• Task requirements: All of the entries below must be copied out exactly.

[Pixel coordinate grounding data]
==============================

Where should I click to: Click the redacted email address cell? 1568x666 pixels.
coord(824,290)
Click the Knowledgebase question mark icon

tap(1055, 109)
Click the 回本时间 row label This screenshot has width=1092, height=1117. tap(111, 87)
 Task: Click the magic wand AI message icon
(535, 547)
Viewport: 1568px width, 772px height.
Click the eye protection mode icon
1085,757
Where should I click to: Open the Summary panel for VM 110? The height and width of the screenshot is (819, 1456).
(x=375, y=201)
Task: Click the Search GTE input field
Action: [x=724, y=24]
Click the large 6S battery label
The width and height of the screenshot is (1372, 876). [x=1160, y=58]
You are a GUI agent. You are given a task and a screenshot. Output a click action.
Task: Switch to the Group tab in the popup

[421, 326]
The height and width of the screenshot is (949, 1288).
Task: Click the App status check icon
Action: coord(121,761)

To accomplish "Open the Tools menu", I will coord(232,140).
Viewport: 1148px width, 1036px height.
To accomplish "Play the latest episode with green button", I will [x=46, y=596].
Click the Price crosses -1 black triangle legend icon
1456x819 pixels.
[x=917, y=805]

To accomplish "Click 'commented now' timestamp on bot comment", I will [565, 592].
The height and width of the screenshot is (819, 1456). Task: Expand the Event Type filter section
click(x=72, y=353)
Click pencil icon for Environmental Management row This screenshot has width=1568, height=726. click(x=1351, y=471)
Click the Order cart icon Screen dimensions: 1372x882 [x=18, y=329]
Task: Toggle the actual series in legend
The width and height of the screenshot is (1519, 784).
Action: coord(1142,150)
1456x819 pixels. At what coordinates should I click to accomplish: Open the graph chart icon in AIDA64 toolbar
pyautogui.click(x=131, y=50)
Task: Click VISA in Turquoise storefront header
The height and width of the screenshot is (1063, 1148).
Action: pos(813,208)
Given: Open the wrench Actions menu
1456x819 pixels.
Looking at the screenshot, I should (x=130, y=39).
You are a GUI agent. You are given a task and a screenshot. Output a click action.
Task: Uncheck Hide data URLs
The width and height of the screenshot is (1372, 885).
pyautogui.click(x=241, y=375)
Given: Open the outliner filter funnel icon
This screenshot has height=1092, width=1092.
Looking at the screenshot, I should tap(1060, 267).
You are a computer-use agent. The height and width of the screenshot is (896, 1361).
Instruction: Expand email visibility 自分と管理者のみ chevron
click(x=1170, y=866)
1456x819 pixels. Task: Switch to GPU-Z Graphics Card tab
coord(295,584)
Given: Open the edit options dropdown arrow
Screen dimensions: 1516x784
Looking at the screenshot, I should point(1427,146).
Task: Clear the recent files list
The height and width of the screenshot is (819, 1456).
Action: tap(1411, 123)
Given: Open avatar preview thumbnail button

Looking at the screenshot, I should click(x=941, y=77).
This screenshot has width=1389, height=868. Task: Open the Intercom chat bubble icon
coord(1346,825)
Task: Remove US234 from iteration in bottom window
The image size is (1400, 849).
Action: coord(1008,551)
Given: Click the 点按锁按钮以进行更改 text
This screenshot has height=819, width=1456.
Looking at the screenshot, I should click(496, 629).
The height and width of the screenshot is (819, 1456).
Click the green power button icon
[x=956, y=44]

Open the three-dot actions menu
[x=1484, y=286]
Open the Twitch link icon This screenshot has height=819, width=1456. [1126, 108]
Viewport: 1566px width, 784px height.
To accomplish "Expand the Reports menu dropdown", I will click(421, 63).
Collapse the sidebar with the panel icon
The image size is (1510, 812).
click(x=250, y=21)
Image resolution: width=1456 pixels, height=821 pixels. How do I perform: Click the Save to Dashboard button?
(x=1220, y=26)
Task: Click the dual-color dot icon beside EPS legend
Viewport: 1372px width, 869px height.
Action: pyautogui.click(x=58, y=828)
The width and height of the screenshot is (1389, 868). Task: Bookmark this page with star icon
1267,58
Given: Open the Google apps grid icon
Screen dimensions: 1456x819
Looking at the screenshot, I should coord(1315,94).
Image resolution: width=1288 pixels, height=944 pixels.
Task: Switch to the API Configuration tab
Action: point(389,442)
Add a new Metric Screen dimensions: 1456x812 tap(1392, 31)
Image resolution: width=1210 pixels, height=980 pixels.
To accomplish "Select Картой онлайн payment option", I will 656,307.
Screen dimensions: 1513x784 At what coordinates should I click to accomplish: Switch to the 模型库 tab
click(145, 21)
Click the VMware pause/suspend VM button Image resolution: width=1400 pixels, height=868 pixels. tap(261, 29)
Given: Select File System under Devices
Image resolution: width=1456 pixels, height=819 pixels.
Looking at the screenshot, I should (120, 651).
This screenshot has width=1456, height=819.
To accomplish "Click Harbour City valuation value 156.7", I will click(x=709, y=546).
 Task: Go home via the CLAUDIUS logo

==============================

• Response:
Where should I click to: Click the redacted email address cell? 1568x666 pixels.
coord(824,290)
Click the Knowledgebase question mark icon

tap(1055, 109)
Click the 回本时间 row label This screenshot has width=1092, height=1117. tap(111, 87)
 Task: Click the magic wand AI message icon
(535, 547)
Viewport: 1568px width, 772px height.
Click the eye protection mode icon
1085,757
Where should I click to: Open the Summary panel for VM 110? The height and width of the screenshot is (819, 1456).
(x=375, y=201)
Task: Click the Search GTE input field
Action: [x=724, y=24]
Click the large 6S battery label
The width and height of the screenshot is (1372, 876). [x=1160, y=58]
You are a GUI agent. You are given a task and a screenshot. Output a click action.
Task: Switch to the Group tab in the popup

[421, 326]
The height and width of the screenshot is (949, 1288).
Task: Click the App status check icon
Action: coord(121,761)

To accomplish "Open the Tools menu", I will coord(232,140).
Viewport: 1148px width, 1036px height.
To accomplish "Play the latest episode with green button", I will [x=46, y=596].
Click the Price crosses -1 black triangle legend icon
1456x819 pixels.
[x=917, y=805]

To accomplish "Click 'commented now' timestamp on bot comment", I will [565, 592].
The height and width of the screenshot is (819, 1456). Task: Expand the Event Type filter section
click(x=72, y=353)
Click pencil icon for Environmental Management row This screenshot has width=1568, height=726. click(x=1351, y=471)
Click the Order cart icon Screen dimensions: 1372x882 [x=18, y=329]
Task: Toggle the actual series in legend
The width and height of the screenshot is (1519, 784).
Action: coord(1142,150)
1456x819 pixels. At what coordinates should I click to accomplish: Open the graph chart icon in AIDA64 toolbar
pyautogui.click(x=131, y=50)
Task: Click VISA in Turquoise storefront header
The height and width of the screenshot is (1063, 1148).
Action: pos(813,208)
Given: Open the wrench Actions menu
1456x819 pixels.
Looking at the screenshot, I should (x=130, y=39).
You are a GUI agent. You are given a task and a screenshot. Output a click action.
Task: Uncheck Hide data URLs
The width and height of the screenshot is (1372, 885).
pyautogui.click(x=241, y=375)
Given: Open the outliner filter funnel icon
This screenshot has height=1092, width=1092.
Looking at the screenshot, I should tap(1060, 267).
You are a computer-use agent. The height and width of the screenshot is (896, 1361).
Instruction: Expand email visibility 自分と管理者のみ chevron
click(x=1170, y=866)
1456x819 pixels. Task: Switch to GPU-Z Graphics Card tab
coord(295,584)
Given: Open the edit options dropdown arrow
Screen dimensions: 1516x784
Looking at the screenshot, I should point(1427,146).
Task: Clear the recent files list
The height and width of the screenshot is (819, 1456).
Action: tap(1411, 123)
Given: Open avatar preview thumbnail button

Looking at the screenshot, I should click(x=941, y=77).
This screenshot has width=1389, height=868. Task: Open the Intercom chat bubble icon
coord(1346,825)
Task: Remove US234 from iteration in bottom window
The image size is (1400, 849).
Action: coord(1008,551)
Given: Click the 点按锁按钮以进行更改 text
This screenshot has height=819, width=1456.
Looking at the screenshot, I should click(496, 629).
The height and width of the screenshot is (819, 1456).
Click the green power button icon
[x=956, y=44]

Open the three-dot actions menu
[x=1484, y=286]
Open the Twitch link icon This screenshot has height=819, width=1456. [1126, 108]
Viewport: 1566px width, 784px height.
To accomplish "Expand the Reports menu dropdown", I will click(421, 63).
Collapse the sidebar with the panel icon
The image size is (1510, 812).
click(x=250, y=21)
Image resolution: width=1456 pixels, height=821 pixels. How do I perform: Click the Save to Dashboard button?
(x=1220, y=26)
Task: Click the dual-color dot icon beside EPS legend
Viewport: 1372px width, 869px height.
Action: pyautogui.click(x=58, y=828)
The width and height of the screenshot is (1389, 868). Task: Bookmark this page with star icon
1267,58
Given: Open the Google apps grid icon
Screen dimensions: 1456x819
Looking at the screenshot, I should coord(1315,94).
Image resolution: width=1288 pixels, height=944 pixels.
Task: Switch to the API Configuration tab
Action: point(389,442)
Add a new Metric Screen dimensions: 1456x812 tap(1392, 31)
Image resolution: width=1210 pixels, height=980 pixels.
To accomplish "Select Картой онлайн payment option", I will 656,307.
Screen dimensions: 1513x784 At what coordinates should I click to accomplish: Switch to the 模型库 tab
click(145, 21)
Click the VMware pause/suspend VM button Image resolution: width=1400 pixels, height=868 pixels. tap(261, 29)
Given: Select File System under Devices
Image resolution: width=1456 pixels, height=819 pixels.
Looking at the screenshot, I should (120, 651).
This screenshot has width=1456, height=819.
To accomplish "Click Harbour City valuation value 156.7", I will click(x=709, y=546).
 Task: Go home via the CLAUDIUS logo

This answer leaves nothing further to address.